The ES4 still has some extra treble energy but manages it better as that energy fits with the rest of the signature rather than carving through it like some earlier models did (Zs6). The high-hat and snare in Lenny (SRV) were both well rendered and not overly sharp or metallic. I did find some very mild sibilance in Tedeschi’s tracks but not more so than is produced when using my HD700s so this may well be the track itself.
The soundstage is wider than deep doesn’t show a lot of height. Here again this is somewhat tip dependant as I found I could influence stage dimensions with the bore of the tips. In all instances, it is fairly intimate, but I could make the stage deeper and narrower by using narrow bore tips or wider and shallower by going to the wide bore tips. (Ymmv as this is the musing of an old fool).
Seperation was good throughout my audition with only mild crowding on large orchestral pieces. (This again unlike some previous attempts that sounded as if the philharmonic had been crammed in Volkswagen bus and then asked to perform).
The one issue I found with the sound on the ES4 is common to many multi-driver IEMS and that is they sometimes suffer a bit right at or around the crossover frequency where drivers get out of phase with each other.
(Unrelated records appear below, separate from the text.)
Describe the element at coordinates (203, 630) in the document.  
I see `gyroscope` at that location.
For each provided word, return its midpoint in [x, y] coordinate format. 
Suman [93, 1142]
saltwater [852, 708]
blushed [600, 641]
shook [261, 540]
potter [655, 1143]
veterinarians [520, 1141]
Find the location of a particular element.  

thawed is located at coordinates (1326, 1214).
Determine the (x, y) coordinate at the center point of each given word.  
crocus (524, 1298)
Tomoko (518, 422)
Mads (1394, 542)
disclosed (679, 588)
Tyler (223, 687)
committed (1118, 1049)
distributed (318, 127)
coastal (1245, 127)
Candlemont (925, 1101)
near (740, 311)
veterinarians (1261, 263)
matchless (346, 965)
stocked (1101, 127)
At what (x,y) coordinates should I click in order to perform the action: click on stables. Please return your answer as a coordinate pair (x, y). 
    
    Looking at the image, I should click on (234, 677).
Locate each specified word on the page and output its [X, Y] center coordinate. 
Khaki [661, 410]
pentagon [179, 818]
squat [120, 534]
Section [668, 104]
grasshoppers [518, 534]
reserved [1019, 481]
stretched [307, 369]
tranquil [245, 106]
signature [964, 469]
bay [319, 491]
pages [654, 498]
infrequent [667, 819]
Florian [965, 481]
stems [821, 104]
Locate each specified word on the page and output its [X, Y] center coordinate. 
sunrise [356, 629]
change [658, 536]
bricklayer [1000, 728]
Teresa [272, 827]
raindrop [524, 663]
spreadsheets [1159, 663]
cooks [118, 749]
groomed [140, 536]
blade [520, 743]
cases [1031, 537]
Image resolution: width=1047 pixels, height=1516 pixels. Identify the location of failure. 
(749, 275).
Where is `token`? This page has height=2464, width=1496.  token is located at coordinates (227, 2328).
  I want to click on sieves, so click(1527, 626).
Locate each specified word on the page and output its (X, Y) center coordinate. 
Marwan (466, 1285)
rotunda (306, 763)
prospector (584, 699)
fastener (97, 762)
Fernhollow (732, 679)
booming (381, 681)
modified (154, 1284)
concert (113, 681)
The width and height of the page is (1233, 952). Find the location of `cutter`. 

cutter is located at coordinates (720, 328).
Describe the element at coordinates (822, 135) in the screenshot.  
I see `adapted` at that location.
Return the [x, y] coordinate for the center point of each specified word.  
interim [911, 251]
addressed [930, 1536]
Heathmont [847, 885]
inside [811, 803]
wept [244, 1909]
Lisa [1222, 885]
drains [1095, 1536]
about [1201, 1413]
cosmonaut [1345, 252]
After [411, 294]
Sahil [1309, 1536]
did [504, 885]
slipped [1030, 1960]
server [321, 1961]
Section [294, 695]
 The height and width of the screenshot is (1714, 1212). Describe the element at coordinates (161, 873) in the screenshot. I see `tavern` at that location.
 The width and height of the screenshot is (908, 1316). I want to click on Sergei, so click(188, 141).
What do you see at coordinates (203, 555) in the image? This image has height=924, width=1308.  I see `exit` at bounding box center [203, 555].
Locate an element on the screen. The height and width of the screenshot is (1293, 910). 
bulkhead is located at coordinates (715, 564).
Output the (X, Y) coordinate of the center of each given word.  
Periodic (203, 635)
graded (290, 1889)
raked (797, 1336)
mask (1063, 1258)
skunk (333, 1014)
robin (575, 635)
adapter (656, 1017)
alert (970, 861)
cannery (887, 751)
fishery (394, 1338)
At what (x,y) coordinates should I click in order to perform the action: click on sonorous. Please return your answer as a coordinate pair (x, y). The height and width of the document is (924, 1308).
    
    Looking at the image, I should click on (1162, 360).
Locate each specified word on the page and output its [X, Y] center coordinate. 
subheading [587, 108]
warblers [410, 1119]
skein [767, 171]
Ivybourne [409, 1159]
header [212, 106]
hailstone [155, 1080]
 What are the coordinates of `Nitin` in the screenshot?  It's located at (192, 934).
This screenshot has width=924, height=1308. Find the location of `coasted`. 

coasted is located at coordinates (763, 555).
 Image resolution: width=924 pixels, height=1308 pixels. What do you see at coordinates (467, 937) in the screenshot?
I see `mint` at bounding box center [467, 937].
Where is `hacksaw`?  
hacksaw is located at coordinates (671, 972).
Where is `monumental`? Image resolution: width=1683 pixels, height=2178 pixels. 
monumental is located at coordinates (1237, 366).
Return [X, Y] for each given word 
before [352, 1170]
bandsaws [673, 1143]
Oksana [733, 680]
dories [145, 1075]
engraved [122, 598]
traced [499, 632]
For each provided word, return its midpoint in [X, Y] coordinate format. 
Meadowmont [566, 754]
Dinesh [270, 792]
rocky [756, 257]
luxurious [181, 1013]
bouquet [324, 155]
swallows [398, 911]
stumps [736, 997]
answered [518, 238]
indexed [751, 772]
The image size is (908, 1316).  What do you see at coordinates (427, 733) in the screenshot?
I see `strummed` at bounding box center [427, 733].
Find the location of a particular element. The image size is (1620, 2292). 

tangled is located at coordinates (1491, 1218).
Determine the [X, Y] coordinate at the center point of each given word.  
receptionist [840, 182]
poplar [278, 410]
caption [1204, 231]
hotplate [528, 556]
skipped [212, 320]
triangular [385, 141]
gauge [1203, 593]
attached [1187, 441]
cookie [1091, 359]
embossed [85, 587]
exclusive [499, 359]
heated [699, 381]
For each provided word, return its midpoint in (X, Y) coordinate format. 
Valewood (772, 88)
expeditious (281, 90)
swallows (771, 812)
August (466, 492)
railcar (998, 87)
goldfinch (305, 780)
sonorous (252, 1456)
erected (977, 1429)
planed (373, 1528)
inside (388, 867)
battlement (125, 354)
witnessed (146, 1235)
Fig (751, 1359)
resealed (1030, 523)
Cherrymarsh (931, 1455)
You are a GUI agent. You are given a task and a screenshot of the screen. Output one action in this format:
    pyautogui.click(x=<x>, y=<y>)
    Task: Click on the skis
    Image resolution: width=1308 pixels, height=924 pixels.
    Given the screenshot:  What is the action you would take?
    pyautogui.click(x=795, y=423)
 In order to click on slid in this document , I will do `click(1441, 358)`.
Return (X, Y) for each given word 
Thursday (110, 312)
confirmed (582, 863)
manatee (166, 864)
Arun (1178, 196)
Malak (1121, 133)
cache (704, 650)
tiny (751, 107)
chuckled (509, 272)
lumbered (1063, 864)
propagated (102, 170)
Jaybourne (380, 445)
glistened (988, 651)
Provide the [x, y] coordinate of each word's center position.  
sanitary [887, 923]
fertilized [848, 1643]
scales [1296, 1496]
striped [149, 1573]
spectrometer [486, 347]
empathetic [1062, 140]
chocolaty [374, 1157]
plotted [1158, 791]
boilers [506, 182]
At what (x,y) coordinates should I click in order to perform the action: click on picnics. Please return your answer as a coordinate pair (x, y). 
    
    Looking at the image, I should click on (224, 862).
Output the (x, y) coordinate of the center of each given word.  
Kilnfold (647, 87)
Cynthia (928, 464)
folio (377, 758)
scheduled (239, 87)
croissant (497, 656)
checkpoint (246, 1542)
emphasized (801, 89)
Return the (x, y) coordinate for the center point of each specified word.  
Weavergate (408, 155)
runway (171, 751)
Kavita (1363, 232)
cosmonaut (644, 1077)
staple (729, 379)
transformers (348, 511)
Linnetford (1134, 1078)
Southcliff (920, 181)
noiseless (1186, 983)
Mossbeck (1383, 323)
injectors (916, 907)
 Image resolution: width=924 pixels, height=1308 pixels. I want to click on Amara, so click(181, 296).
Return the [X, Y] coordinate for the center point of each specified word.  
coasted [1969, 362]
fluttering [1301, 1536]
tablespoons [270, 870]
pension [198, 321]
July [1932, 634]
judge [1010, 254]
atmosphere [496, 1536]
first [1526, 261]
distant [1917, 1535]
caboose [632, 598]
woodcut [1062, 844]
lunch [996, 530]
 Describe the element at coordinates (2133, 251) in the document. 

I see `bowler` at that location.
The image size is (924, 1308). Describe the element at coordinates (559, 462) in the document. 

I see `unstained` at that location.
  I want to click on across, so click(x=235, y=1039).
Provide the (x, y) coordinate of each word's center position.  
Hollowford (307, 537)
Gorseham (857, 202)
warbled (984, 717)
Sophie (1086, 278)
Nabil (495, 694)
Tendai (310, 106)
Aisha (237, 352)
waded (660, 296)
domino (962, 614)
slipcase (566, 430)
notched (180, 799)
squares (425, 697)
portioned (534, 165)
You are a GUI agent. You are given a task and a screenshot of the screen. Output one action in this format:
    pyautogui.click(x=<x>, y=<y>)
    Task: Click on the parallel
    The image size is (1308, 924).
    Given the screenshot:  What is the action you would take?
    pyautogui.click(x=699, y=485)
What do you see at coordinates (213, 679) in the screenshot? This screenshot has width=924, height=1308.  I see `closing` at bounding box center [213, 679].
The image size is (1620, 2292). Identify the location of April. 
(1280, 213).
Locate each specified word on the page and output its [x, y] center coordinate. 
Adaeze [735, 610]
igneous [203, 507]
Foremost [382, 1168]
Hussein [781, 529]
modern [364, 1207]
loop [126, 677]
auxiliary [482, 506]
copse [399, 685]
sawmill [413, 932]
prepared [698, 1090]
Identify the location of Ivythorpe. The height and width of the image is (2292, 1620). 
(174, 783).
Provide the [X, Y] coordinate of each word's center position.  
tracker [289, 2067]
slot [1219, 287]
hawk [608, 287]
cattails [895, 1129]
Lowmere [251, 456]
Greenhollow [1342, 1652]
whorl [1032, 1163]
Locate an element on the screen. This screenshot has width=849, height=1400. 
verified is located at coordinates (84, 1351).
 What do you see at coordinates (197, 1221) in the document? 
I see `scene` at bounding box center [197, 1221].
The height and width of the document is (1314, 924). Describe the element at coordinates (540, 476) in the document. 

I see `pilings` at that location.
The ES4 can occasionally display this behavior but for the most part this was something you had to be looking for to find and not a major distraction.
Overall, the KZ ES4 is an easy recommendation for those that want a lively, bass forward, IEM to use for casual listening. They are not the most detailed IEM in the KZ line (Zs10) nor are they the most neutral (ED16 is closer with a bit of EQ) but they are listenable for extended periods without fatigue and they bring a liveliness and a passion to music which makes long listening sessions seem shorter. Bassheads may think the ES4 falls a bit short and those looking for a near neutral will find the ES4 overly colored but for all those who just want something good to listen to, the ES4 is a lot of fun. My bad attitude has subsided and now I am wondering if I should buy a backup pair.